One fine afternoon!

DECCAN CHRONICLE | RASHMI RAJAGOPAL LOBO
Published Nov 13, 2015, 12:45 pm IST
Updated Feb 23, 2016, 2:43 pm IST
The multi-faceted Sruti Harihara Subramaniam will be screening her debut feature film in our city
Sruti Harihara Subramanian
 Sruti Harihara Subramanian

The strikingly beautiful Sruti Harihara Subramanian dons many hats — from that of a model to an actor, to an entrepreneur and a filmmaker. But it’s mainly for the latter that the young lady will be in the city this week. She screens her debut feature film, A Far Afternoon — A Painted Saga by Krishen Khanna, to Bengaluru’s art lovers at the National Gallery of Modern Art. “It’s a film about a national figure so it’s not restricted to any particular city. But Bengaluru has a strong art presence and we thought this film would be well received there,” begins Chennai-based Subramanian.

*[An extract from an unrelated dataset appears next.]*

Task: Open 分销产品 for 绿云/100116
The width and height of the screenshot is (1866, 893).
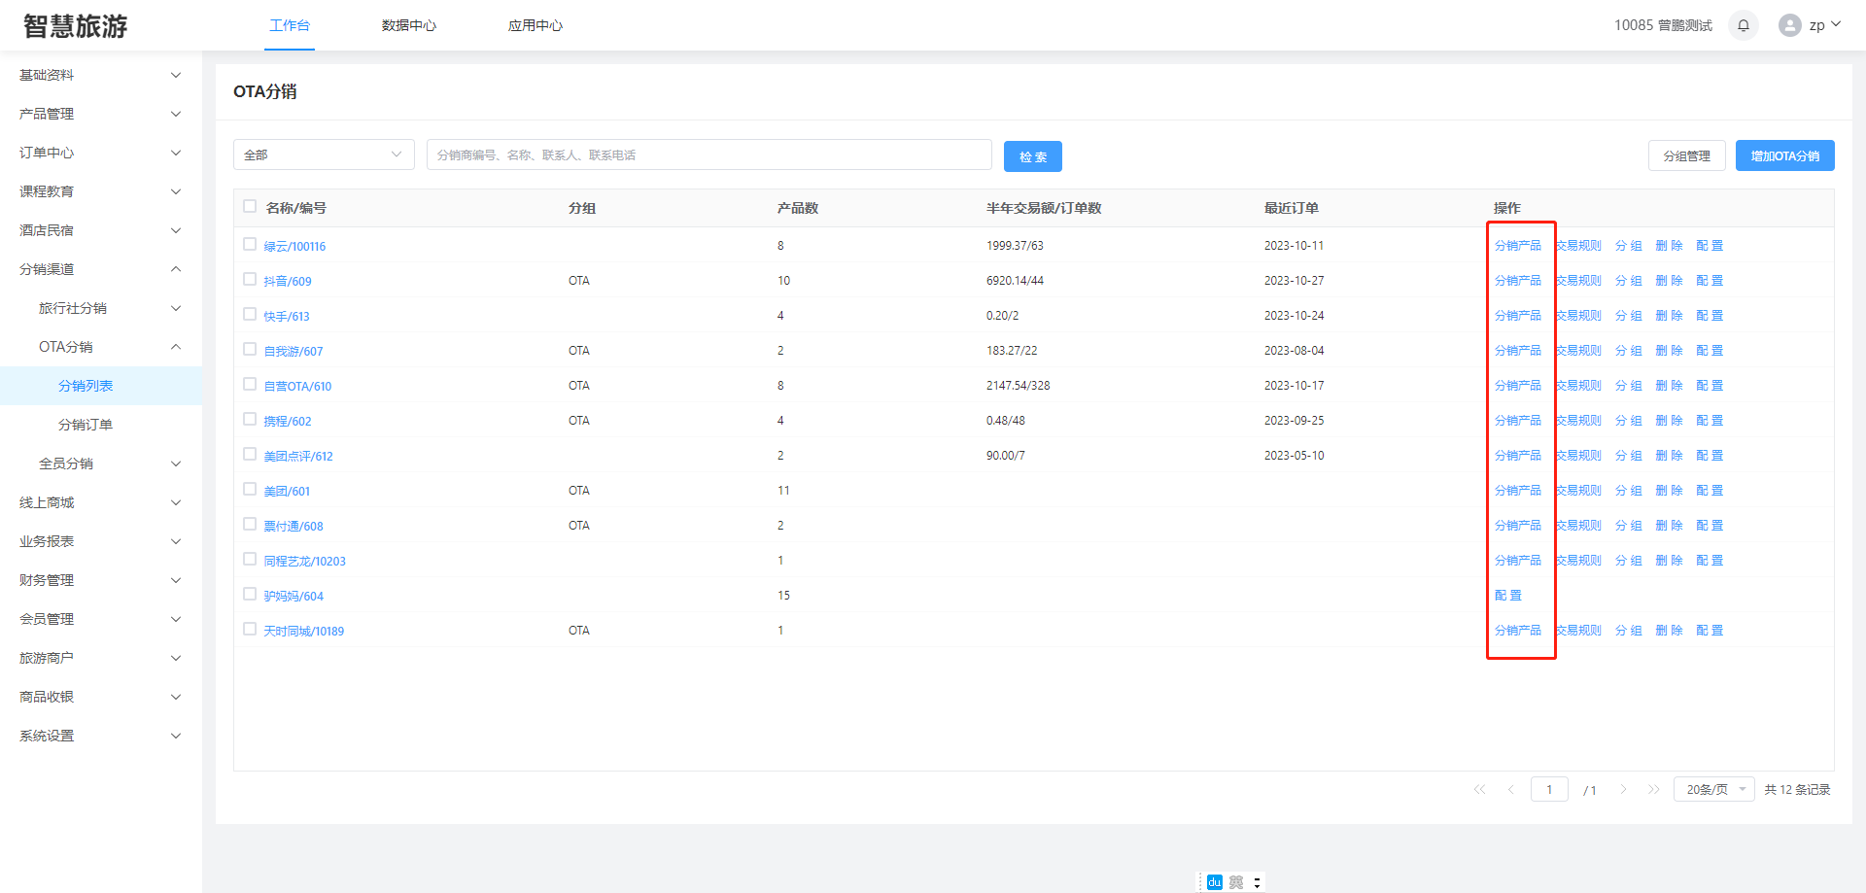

An actor with appearances in South Indian soaps, her curiosity about what it’s like on the other side of the camera is what saw her turning director. “I enjoy modelling, theatre and acting, but was always curious about being in the middle of what happens behind the camera. This film gave me a great opportunity to work on a full-fledged feature film,” she says, adding, “I have a company, Happy Wanderer Films, which does ad and corporate videos. This was something completely different and exciting,” she says.

 

The legendary artist, Krishen Khanna’s newly completed 20-foot painting inspired by memories collected over time, forms the focus of A Far Afternoon. Shot in Delhi, she shares how this project made her feel exhilarated and nervous at the same time. “It was thrilling to be working with such a legendary artist, whose works I’d only seen hanging on the walls of ITC Maurya in Delhi. But it was also quite intimidating because the general conception is that artists are moody and prone to tantrums. But Krishen was so warm and friendly. We even met his wife who was equally generous and welcomed us into their home with open arms,” says the model who considers Bengaluru her second home as her closest relatives live here. “I practically live half my life in Bengaluru, visiting aunts and uncles. I love the city and its people who are so open to new ideas and people,” she elaborates.
 
Approached by Piramal Art Foundation to film the 90-year-old seasoned artist in action, mainly as a way to archive the creation of the masterpiece, Subramanian shares that it unfolded so beautifully that they decided to turn it into a feature documentary. The film captures the artist, whose contemporaries include the likes of MF Hussain, as he goes about creating the 20-feet art piece, looks at his life as an artist, the various influences that have shaped him and touches upon his personal life too. With the film being selected to show as part of the international documentary competition at the All lights India International Film Festival, Kochi later this week, Subramaniam currently has her sights set firmly on victory.